## [Document section]
If you followed this procedure, you probably noticed that pretty much everyone eating was hunched over butane burner-mounted rectangular hotel pans filled with whole fish, half submerged in a burbling lava of hot red oil, Sichuan peppercorns, red chiles, Chinese celery, and whole garlic cloves. This is the house specialty, "grilled fish hot pot." And by "grilled" they mean fried: that would be your choice of catfish or grass carp at $8.95 to $10.95 per pound, respectively.*

Of the latter: yes, that's one species of the dreaded, invasive Asian carp terrorizing our waters to the south, though not the more common silver or hideous bighead carp (the ones that can knock you out of your boat).

I don't know if they're serving Illinois carp at Ma Gong La Po, but forget all the unfavorable things you've heard about the alleged muddy, dirty taste of these creatures—which are, after all, hugely popular in the East, so much so that the Chinese will soon be importing them from a new processing plant in downstate Grafton. Wherever they're coming from, this is an incredibly clean, fresh tasting fish. You might expect an aquatic creature that's first been fried, then subjected to the kind of hot oil treatment reserved for besieged castle walls, might become tough and overcooked. Not these. The silky flesh pulls away cleanly from the significant skeletal structure. Oh, you'll get your fingers sticky picking a few bones out of your teeth, but it's worth it for the hot and sour, tingly ma la buzz this dish offers, which also imparts itself to the optional add ins, such as tofu, cabbage, sweet potato noodles, enoki mushrooms, and more.

## [Exercise instructions]
a: Answer these questions about the hot pot review above, marking your answers (i), (ii), (iii):
(i) Which two fish may diners choose for the house specialty?
(ii) Where is the new processing plant that will supply carp to China located?
(iii) What does "grilled" actually mean in the name of the dish?
b: For each statement, say whether it agrees with the hot pot review above, and quote the words of the review that decide it, marking your answers (i), (ii), (iii).
(i) The reviewer is certain that Ma Gong La Po serves Illinois carp.
(ii) Grass carp is the most common species of Asian carp.
(iii) The fish stays tender despite being fried and then cooked in hot oil.
c: Extend the hot pot review above with a further passage that picks up from its final sentence.

## [Dataset content]

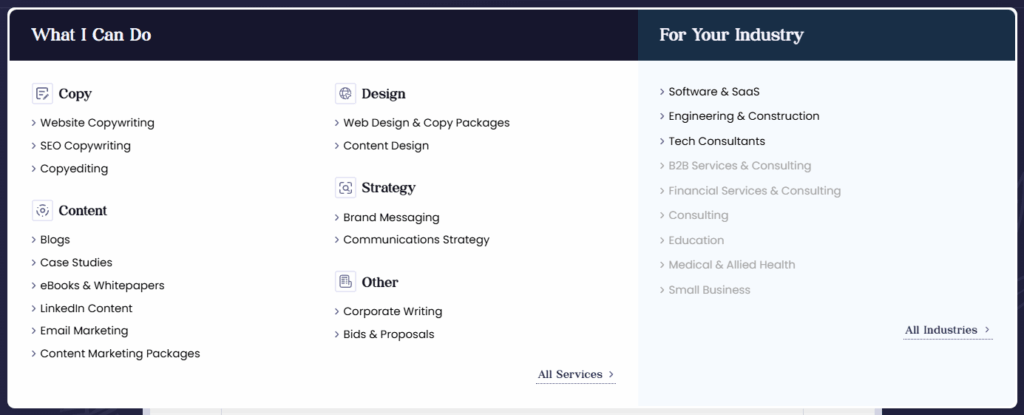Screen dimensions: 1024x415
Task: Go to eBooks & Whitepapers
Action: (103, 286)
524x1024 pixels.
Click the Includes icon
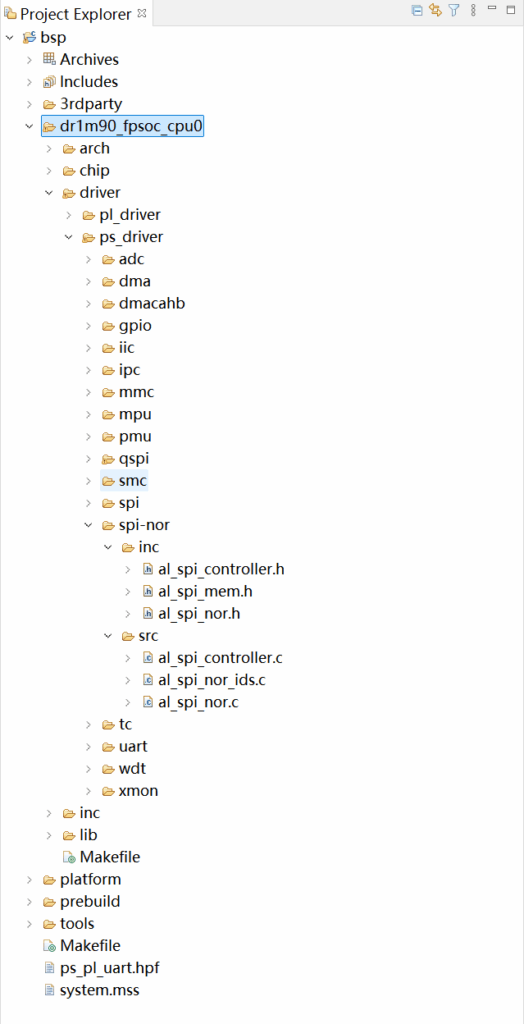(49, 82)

* * *

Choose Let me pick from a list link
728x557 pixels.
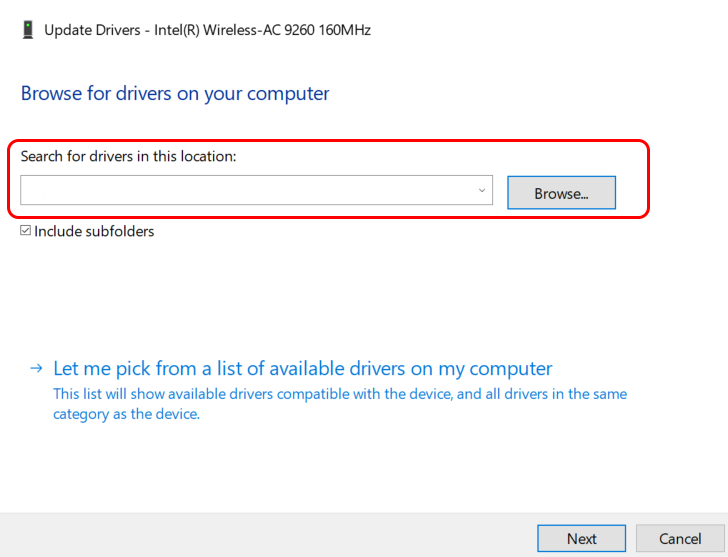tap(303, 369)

## [Answers for the tasks]
a:
(i) Catfish or grass carp.
(ii) Downstate Grafton.
(iii) Fried.

b:
(i) No: "I don't know if they're serving Illinois carp at Ma Gong La Po"
(ii) No: "though not the more common silver or hideous bighead carp"
(iii) Yes: "Not these. The silky flesh pulls away cleanly from the significant skeletal structure."

c:
optional garnishes

Ma Gong La Po's menu has recently been translated into English, so if you can't read Mandarin it's much easier to navigate other offerings, which include dumplings, noodles and northern-style "shredded pancakes," and a not atypical selection of cold appetizers like silky tofu with preserved duck eggs, rabbit in chile sauce, or smoked beef—the thinly sliced cold tripe taste likes licking a nine-volt battery. There's also a bakery case up front, full of the usual pastries, and also some very interesting "chicken cookies" (more on those some other time). Other hot pots—including beef, lamb, chicken, vegetarian, or the intriguing "gluttonous frog"— seem to place second in popularity.

There is one other essential order, particularly if you're going for any sort of hot pot. You'll definitely need a pitcher of the iced herbal tea floating with bits of grass jelly. It's a mildly sweet drink, tasting of cola and barley, and until your endorphins kick in, it provides crucial emergency relief for your blazing palate and sweaty brow.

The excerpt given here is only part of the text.